COVID-19-associated Coagulopathy: An Exploration of Mechanisms
Meaghan E Colling 1 , Yogendra Kanthi 2
Affiliations
- PMID: 32558620
- DOI: 10.1177/1358863X20932640
Abstract
An ongoing global pandemic of viral pneumonia (coronavirus disease [COVID-19]), due to the virus SARS-CoV-2, has infected millions of people and remains a threat to many more. Most critically ill patients have respiratory failure and there is an international effort to understand mechanisms and predictors of disease severity. Coagulopathy, characterized by elevations in D-dimer and fibrin(ogen) degradation products (FDPs), is associated with critical illness and mortality in patients with COVID-19. Furthermore, increasing reports of microvascular and macrovascular thrombi suggest that hemostatic imbalances may contribute to the pathophysiology of SARS-CoV-2 infection.
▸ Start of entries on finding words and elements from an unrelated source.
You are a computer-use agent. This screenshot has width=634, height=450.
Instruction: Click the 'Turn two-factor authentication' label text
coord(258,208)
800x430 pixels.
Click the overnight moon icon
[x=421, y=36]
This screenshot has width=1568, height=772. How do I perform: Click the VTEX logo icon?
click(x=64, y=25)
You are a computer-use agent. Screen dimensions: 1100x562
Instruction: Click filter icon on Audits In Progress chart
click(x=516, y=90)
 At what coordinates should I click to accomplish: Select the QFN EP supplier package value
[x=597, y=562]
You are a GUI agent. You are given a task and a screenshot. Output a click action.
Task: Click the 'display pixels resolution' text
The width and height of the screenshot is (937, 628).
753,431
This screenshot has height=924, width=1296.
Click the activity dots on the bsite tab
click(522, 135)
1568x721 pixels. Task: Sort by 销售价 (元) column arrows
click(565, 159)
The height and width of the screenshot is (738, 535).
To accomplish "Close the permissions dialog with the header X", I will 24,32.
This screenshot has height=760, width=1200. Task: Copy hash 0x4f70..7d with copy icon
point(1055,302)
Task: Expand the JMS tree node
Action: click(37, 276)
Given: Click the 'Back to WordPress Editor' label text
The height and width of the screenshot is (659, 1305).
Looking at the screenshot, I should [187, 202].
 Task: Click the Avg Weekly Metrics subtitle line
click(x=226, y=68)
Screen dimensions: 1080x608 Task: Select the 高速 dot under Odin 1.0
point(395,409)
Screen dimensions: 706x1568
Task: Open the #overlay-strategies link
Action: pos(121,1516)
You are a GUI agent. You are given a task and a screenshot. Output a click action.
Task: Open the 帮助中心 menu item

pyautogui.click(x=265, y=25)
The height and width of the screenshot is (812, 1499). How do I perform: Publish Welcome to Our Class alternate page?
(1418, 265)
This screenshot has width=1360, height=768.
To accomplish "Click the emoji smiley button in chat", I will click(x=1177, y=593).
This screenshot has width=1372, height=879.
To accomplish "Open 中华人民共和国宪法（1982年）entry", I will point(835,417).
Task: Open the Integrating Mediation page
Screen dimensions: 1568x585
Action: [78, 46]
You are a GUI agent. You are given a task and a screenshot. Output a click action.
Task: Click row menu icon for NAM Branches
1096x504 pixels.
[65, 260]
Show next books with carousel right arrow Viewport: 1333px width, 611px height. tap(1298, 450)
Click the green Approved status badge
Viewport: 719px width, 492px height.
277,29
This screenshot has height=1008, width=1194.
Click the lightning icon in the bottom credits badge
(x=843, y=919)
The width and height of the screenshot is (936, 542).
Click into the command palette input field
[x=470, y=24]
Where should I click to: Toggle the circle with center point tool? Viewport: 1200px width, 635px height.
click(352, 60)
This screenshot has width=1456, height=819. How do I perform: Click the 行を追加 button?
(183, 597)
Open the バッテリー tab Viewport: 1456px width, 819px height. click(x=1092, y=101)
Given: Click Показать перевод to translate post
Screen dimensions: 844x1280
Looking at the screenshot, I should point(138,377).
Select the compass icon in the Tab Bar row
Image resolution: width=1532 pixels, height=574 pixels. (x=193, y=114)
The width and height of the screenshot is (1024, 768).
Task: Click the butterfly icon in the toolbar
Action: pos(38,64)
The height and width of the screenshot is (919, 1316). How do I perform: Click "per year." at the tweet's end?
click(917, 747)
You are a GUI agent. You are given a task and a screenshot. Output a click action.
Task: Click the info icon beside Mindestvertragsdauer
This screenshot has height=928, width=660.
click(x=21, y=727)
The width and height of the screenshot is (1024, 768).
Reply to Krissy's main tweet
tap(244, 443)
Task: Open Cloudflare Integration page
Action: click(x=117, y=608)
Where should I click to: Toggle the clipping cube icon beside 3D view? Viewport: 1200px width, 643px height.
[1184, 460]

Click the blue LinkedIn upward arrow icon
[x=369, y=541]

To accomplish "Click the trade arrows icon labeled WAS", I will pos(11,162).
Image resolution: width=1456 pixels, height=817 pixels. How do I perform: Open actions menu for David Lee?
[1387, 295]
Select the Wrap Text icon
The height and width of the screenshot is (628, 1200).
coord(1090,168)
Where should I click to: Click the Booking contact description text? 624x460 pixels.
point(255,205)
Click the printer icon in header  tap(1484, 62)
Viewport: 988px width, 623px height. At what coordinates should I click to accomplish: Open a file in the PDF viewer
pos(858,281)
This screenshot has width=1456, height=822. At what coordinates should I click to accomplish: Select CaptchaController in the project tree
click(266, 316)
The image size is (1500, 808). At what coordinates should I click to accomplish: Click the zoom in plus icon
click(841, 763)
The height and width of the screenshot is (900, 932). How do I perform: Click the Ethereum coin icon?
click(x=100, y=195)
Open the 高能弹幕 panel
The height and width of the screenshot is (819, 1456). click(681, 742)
We review the laboratory and clinical findings of patients with COVID-19-associated coagulopathy, and prior studies of hemostasis in other viral infections and acute respiratory distress syndrome. We hypothesize that an imbalance between coagulation and inflammation may result in a hypercoagulable state. Although thrombosis initiated by the innate immune system is hypothesized to limit SARS-CoV-2 dissemination, aberrant activation of this system can cause endothelial injury resulting in loss of thromboprotective mechanisms, excess thrombin generation, and dysregulation of fibrinolysis and thrombosis. The role various components including neutrophils, neutrophil extracellular traps, activated platelets, microparticles, clotting factors, inflammatory cytokines, and complement play in this process remains an area of active investigation and ongoing clinical trials target these different pathways in COVID-19.
Keywords: COVID-19; NETs; anticoagulation; antiplatelet; coagulation; coronavirus; inflammation; neutrophils; thrombosis; vascular endothelium; venous thromboembolism (VTE).